Problem to work on ▸ Your task is to copy each line of the material that holds the word "hamburger".

.....

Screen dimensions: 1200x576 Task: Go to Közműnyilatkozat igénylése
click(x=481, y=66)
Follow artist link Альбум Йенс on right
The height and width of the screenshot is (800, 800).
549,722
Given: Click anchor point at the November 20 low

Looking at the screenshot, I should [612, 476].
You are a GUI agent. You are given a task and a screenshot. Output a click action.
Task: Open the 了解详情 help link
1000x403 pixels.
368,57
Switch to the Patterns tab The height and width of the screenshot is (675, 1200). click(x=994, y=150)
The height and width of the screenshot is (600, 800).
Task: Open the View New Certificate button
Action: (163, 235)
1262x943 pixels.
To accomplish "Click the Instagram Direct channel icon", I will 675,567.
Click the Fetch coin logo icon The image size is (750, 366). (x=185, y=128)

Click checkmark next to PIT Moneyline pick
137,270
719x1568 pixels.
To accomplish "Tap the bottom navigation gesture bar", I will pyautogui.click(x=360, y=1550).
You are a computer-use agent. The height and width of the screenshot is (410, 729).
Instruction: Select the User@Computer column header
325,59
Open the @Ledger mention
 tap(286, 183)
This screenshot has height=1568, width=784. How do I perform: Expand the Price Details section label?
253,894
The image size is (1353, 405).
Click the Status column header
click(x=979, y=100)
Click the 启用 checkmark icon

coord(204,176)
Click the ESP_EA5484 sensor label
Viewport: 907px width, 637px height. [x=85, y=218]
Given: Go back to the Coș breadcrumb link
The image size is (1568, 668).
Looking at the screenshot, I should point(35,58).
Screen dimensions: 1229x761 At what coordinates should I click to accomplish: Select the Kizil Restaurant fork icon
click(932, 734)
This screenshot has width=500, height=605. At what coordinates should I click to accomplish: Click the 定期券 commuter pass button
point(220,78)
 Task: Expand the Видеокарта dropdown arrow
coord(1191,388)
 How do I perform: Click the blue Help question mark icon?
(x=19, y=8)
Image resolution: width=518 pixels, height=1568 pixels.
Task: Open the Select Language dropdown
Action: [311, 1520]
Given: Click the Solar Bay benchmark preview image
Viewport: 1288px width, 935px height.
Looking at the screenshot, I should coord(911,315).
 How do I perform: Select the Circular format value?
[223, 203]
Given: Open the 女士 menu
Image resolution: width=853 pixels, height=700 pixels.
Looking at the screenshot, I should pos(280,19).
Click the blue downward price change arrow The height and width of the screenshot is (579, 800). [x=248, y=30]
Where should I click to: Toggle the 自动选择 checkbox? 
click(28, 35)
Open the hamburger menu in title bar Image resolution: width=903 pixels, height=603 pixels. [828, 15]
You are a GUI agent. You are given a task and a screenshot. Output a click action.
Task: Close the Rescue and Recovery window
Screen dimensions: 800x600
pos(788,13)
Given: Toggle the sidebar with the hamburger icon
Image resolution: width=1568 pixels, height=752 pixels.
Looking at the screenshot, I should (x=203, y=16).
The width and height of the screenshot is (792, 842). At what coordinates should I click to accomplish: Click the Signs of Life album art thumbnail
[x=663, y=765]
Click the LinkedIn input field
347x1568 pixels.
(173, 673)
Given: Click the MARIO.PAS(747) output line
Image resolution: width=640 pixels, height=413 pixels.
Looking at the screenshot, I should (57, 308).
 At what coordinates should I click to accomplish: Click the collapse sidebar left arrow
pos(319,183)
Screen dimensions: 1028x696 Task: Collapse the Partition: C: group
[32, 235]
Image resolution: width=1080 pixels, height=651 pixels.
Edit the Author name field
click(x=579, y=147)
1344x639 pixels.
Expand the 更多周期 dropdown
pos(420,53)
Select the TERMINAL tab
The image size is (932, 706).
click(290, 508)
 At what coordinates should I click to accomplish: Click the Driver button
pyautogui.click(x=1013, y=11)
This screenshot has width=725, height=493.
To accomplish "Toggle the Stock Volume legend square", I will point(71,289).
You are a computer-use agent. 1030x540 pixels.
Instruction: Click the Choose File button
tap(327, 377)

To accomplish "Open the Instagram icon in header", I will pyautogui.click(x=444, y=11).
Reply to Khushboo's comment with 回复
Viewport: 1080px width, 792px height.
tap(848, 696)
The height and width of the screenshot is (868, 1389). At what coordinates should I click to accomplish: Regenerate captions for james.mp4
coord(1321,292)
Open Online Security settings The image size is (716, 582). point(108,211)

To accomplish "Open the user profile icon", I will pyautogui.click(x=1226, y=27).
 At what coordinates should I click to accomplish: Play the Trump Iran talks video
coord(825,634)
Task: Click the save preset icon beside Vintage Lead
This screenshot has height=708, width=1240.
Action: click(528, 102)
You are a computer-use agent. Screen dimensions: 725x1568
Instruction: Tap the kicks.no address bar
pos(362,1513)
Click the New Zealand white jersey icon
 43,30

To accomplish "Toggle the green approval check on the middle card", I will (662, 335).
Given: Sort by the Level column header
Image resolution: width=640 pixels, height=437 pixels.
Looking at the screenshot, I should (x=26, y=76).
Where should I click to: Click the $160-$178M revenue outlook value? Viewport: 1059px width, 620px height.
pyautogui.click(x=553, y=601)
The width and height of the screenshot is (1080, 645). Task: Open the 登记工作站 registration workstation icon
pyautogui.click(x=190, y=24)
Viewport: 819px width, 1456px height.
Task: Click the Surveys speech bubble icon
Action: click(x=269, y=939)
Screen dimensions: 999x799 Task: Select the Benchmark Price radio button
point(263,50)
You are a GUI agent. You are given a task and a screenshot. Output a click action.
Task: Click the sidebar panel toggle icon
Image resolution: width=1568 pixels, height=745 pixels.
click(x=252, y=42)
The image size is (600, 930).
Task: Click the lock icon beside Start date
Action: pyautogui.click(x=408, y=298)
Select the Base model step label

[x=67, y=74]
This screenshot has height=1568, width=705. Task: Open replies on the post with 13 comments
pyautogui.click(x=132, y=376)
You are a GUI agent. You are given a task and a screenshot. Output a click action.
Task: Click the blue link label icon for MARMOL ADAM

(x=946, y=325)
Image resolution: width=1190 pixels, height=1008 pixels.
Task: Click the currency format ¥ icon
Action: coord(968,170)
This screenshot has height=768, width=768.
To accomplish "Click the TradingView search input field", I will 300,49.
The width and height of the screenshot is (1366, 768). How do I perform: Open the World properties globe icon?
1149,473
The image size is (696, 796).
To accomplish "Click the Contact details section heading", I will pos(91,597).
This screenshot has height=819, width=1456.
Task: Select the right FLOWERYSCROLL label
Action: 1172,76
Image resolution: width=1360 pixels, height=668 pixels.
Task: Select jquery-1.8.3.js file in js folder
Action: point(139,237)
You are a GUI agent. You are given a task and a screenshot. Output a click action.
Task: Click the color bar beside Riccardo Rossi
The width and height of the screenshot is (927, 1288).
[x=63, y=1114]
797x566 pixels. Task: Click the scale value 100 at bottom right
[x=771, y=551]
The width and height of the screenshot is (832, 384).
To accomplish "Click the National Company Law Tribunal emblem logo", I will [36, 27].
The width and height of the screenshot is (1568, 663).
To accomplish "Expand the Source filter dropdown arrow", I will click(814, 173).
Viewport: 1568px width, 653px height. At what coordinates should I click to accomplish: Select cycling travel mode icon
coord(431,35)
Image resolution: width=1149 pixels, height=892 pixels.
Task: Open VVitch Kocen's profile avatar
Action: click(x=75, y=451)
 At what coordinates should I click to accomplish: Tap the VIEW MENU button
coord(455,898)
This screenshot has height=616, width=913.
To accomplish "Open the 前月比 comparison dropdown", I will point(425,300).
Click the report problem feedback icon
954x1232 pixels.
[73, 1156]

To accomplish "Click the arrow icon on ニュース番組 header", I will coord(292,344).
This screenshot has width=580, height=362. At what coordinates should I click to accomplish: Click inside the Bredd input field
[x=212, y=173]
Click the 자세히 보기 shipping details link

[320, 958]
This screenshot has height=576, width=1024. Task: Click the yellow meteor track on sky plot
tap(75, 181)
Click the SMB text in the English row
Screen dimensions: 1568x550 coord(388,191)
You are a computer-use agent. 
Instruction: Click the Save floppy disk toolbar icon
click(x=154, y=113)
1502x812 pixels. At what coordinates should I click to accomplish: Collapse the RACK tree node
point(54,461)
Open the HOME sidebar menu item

.....

Solved exercise ▸
Open the hamburger menu in title bar Image resolution: width=903 pixels, height=603 pixels. [828, 15]
Given: Toggle the sidebar with the hamburger icon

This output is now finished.